Gather each line of the listing below that contains the word "icon", and copy those lines out in order.

● **Raw records**
------------

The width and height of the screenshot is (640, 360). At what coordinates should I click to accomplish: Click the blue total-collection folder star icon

------------

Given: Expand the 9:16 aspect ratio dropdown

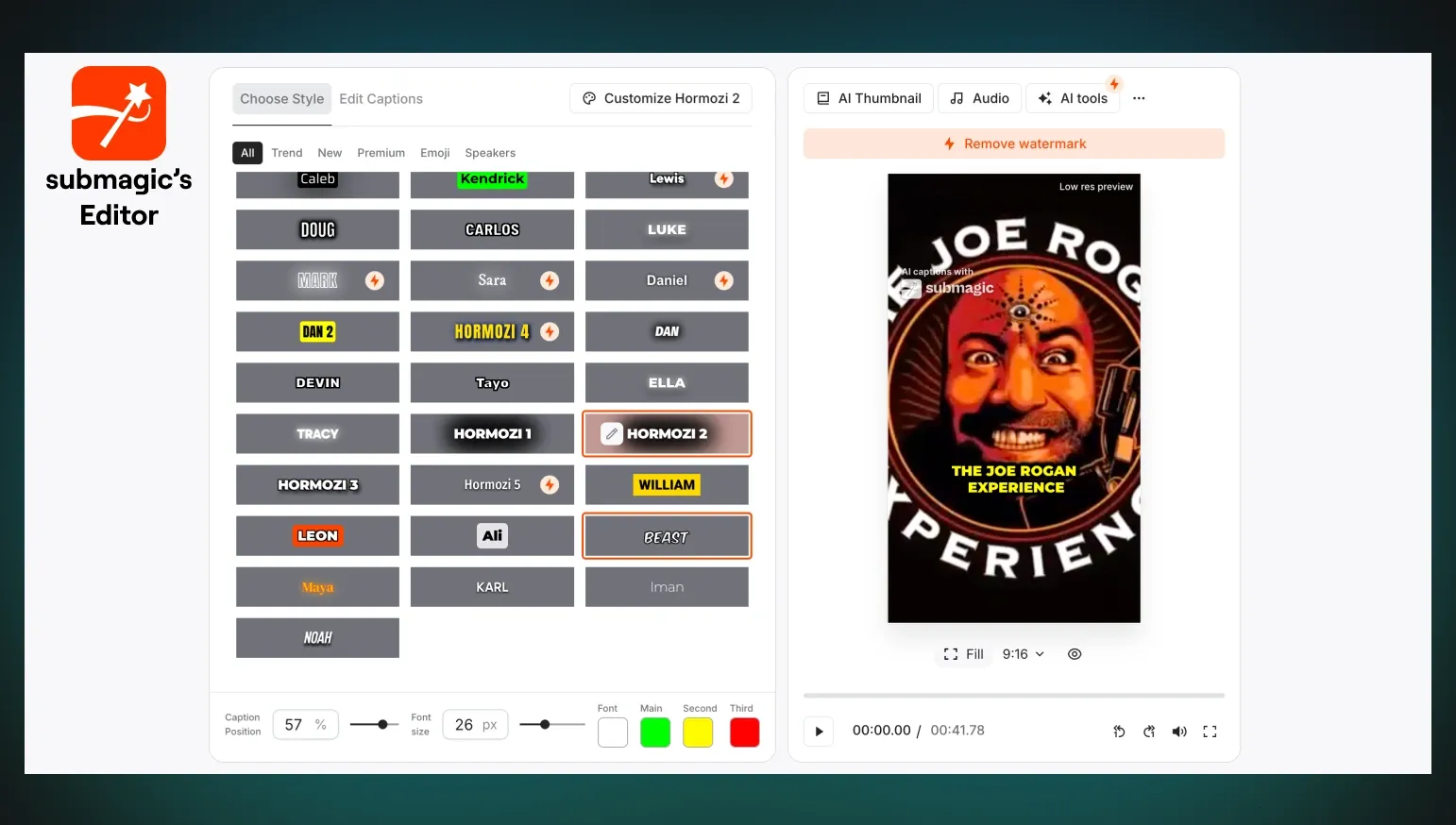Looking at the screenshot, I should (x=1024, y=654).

------------

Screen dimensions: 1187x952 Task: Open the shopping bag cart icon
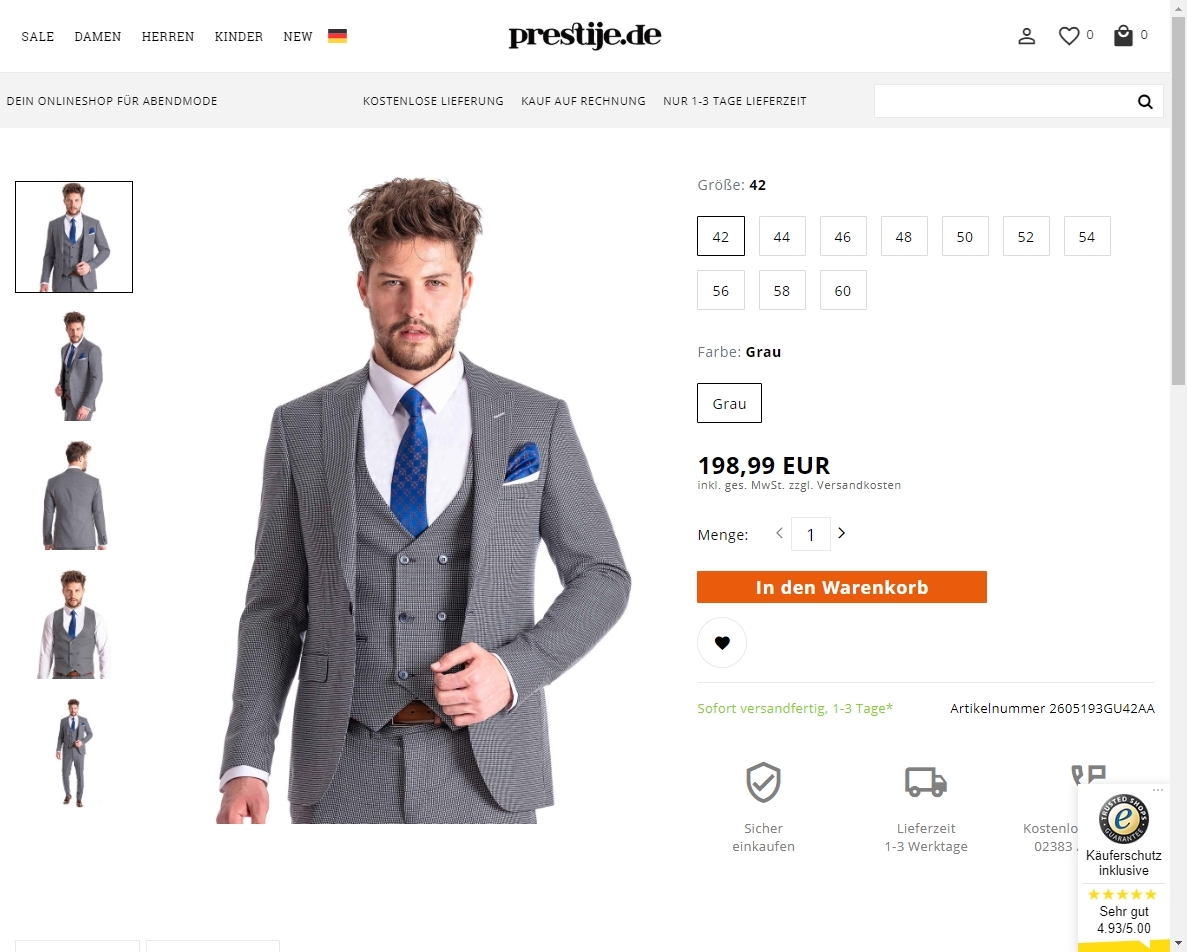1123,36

------------

● **Problem solution**
The width and height of the screenshot is (640, 360). At what coordinates should I click to accomplish: Click the blue total-collection folder star icon
Screen dimensions: 1187x952 Task: Open the shopping bag cart icon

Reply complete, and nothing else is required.